Aug. 2 (UPI) — Researchers have figured out why some patients’ type 2 diabetes goes into remission from aggressive weight loss — improved functioning of pancreatic beta cells.
Researchers at Newcastle University in England built on their Diabetes Remission Clinical Trial, in which 46 percent of individuals with the diabetes no longer were diabetic on year later if they underwent intensive weight loss. Their new findings, which were published Thursday in the journal Cell Metabolism, challenge the previous belief that beta-cell function is irreversibly lost in type 2 diabetes patients.
“This observation carries potentially important implications for the initial clinical approach to management,” senior author Dr. Roy Taylor of Newcastle University, who also oversaw the trial, said in a press release. “At present, the early management of type 2 diabetes tends to involve a period of adjusting to the diagnosis plus pharmacotherapy with lifestyle changes, which in practice are modest. Our data suggest that substantial weight loss at the time of diagnosis is appropriate to rescue the beta cells.”
Diabetes is a global problem affecting approximately 422 million people worldwide, of which 90 percent of cases are type 2 diabetes, according to the World Health Organization. Diabetes prevalence has risen from 4.7 percent in 1980 to 8.5 percent in 2014.
In type 2 diabetes, the body does not produce enough or respond properly to insulin. The hormone, which is produced by beta cells in the pancreas, help glucose in the blood enter cells in muscle, fat and liver for energy.
In the remission study, participants diagnosed with type 2 diabetes within six years of the start of the study were randomly assigned to a control group of normal weight management or an intensive weight-loss program.
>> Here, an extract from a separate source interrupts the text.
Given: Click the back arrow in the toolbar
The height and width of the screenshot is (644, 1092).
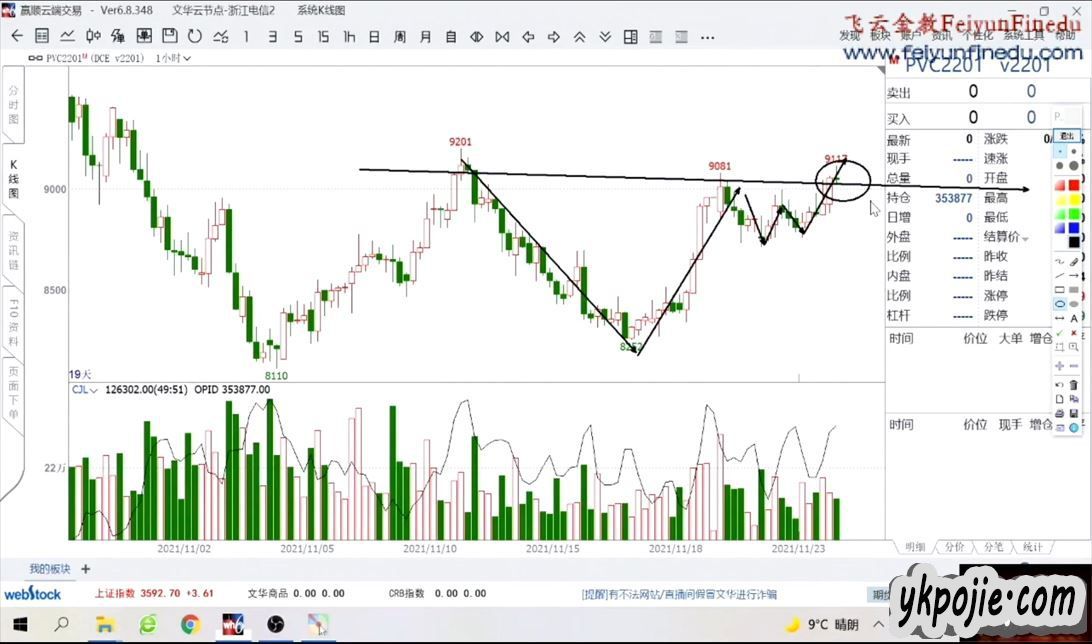Looking at the screenshot, I should (17, 37).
Nearly half of the individuals in the intervention group recovered from diabetes and maintained control over blood glucose concentrations.
The researchers then studied relevant metabolic factors, including liver fat content, pancreatic fat content, blood concentrations of fats called triglyceride and beta-cell function, in a subset of trial participants, including 64 individuals in the intervention group and 26 in the control one.
There were reductions in liver fat content, pancreatic fat content and blood concentrations of triglycerides regardless of how much the participants lost weight.
But they found a more rapid loss was linked to the change in pancreatic beta cells and non-diabetic glucose control.
“The knowledge of reversibility of type 2 diabetes, ultimately due to re-differentiation of pancreatic beta cells, will lead to further targeted work to improve understanding of this process,” Taylor said. “This provides a major focus for cell biologists to make specific advances.”
The researchers recommend a longer observance period than 12 months and a more demographic samples because 98 percent in the study were white.